FMP, Contextual Research - Women Photographers Reclaim the American West
April 6, 2019In her recent article, ‘Three Women Photographers Reclaim the American Landscape’ writer Rebecca Bengal brings together a number of female photographers who, to use her words, are ‘deconstructing the mythology of the Wild West’. The article opens with a mention of Debora Bright’s ’Of Mother Nature and Marlboro Men’, an essay that we read during the Informing Contexts Unit. In this essay Bengal notes. “Deborah Bright called for women artists to “recoup landscape photography for themselves in response to its long-time character as an exclusive white male preserve.” The cherished ideal of the Wild West, metaphoric repository of the American dream, seemed particularly hunted and besieged”. (Bengal, 2019)
Whilst I understand that a disproportionate amount imagery of the American West continues to be made by, or depict, white males, it has not been the the focus of my own work to challenge this. However, gender plays a more prominent role in the work of photographers such as Susan Lipper. Lipper’s book Grapevine made an impactful impression in the early stages of my current work. The intimacy between Lipper and her subjects is clear in her images, and it drove me to foster deeper relationships with those I am photographing. Revisiting the work now, I see that her images strongly emphasize the polarized roles of men and women in rural communities. Her photographs which, to an extent, are staged or dramatized, depict males brandishing guns, drinking beer, making fires, whilst females care for children, fix their hair or expose their breasts to the camera.
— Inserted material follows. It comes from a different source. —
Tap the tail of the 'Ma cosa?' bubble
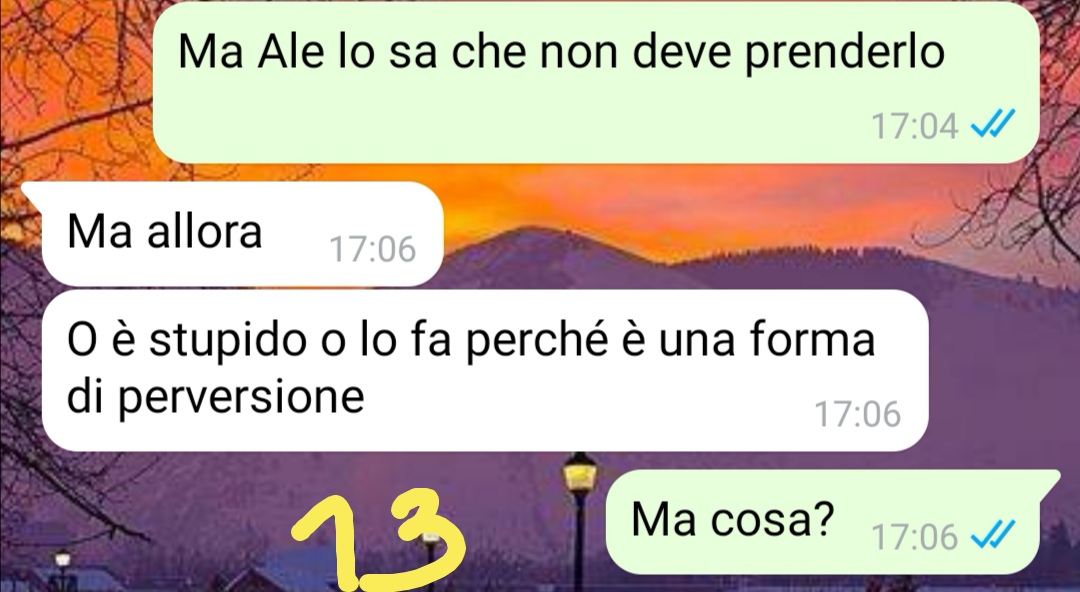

Lipper’s following series Trip, played on the idea of an archetypical American Road trip - a pastime traditionally dominated by males. Lipper stopped at small towns along I-10 in Louisiana, Mississippi, and Texas, combining staged scenes and found objects to encourage the viewer to manufacture a fictional narrative for a road trip that didn’t really happen.
Her most recent work Domesticated Land, which focuses on the Californian Desert, is the last in this trilogy of monographs. Again, her role as a female photographer is present in the work -
‘Her expedition was anchored in a dual search for ‘true’ America and her own territory: a personal, female perspective of a male-driven land, and a new fictional account of a well-trodden narrative’ (Bright, 2019)
In addition to prompting me to revisit the work of Susan Lipper, Bright’s article also introduced me to the work of Kristine Potter. I am particularly interested in her recent series Manifest. Created whilst working in remote areas of Western Colorado, this work explores the archetypal character of the American Cowboy. Bright writes -
‘Potter encounters men who sparingly dot the terrain, seemingly both tethered to, and in divergence with, the myth that precedes them. Manifest does not act as a documentary, but rather as a re-coding of the western myth, the territory and its men, it is both fantasy and reality. Weaving body and landscape, the book lays open the seduction of the West, the opportunities it promises, the disorientation of altitude, and the confrontation of persistent danger.’ (Bright, 2019)
Bright’s article, and the work of Lipper and Potter, have reminded me of the dominant position that white, christian males take in traditional depictions of the American West. It has prompted me to look at my own images and analyze the way that I represent both women and men within the western landscape. Appraising my own work, one image stood out to me (below). The image, taken in Shaniko, depicts Shaniko resident Hugh teaching his granddaughter how to shoot a black gunpowder pistol. Whilst I photographed an archetypal male cowboy character, I chose to captured a tender moment. It is the young female holding the gun, the older male playing a nurturing role.